By Dr. Guy Bunker
The Government launched its follow on programme to Project Auburn today, which is designed to broaden the sharing of cyber-threats between businesses and the Government. Recent studies, including the report from Mandiant, have demonstrated that the attacks are happening on a daily basis and against companies of all sizes.
Project Auburn was aimed at the largest of companies and critical infrastructure providers, but incidents (such as that with Dyson) have shown that it really is any and every company that is a target. It will need the security incident information that the larger companies have access to, in order to help protect themselves.

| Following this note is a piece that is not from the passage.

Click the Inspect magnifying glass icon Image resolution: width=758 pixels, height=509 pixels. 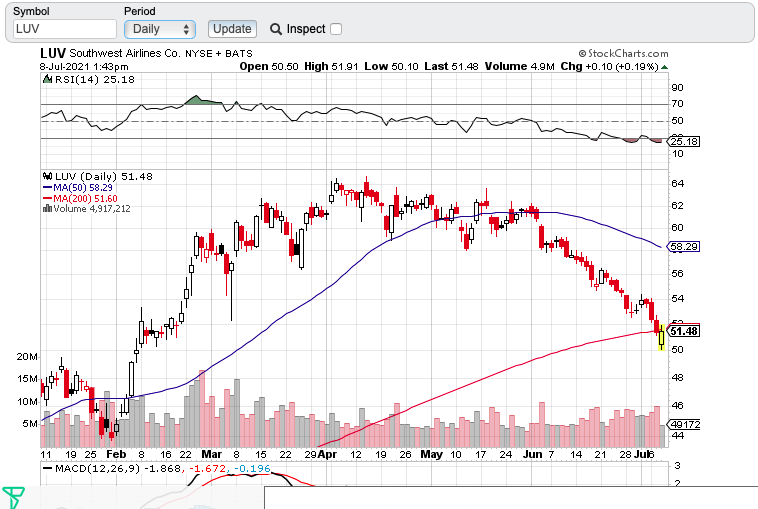pyautogui.click(x=276, y=29)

While the new project has many plus points, there are still issues surrounding just who will have access and exactly what to. The new group of companies (160 of them) is still only a very small subset of UK businesses and it needs to be broadened out considerably more. While many companies may not be able to contribute to the information pool, they will be able to consume it. Along with the information on the attacks there needs to be guidance on how the threat can be recognised and mitigated. This guidance needs to be written in language which can be understood by non-experts, as well as by experts, to address the majority of SMEs in the UK.
The launch makes reference to the ability to monitor attacks and who is being targeted in real-time, there needs to be a notification mechanism in place for companies and organisations which are not currently participating in the programme – and it needs to be relatively rapid. A government process which takes three months to notify the organisation that is under attack and having information exfiltrated is of little use.
Finally, there needs to be international cooperation. From an Internet and cyber-attack perspective, there are no international boundaries, so information needs to be shared – not only between the UK Government and UK businesses, but also in a reciprocal arrangement with other equivalent security programmes in other countries.
Forewarned is forearmed.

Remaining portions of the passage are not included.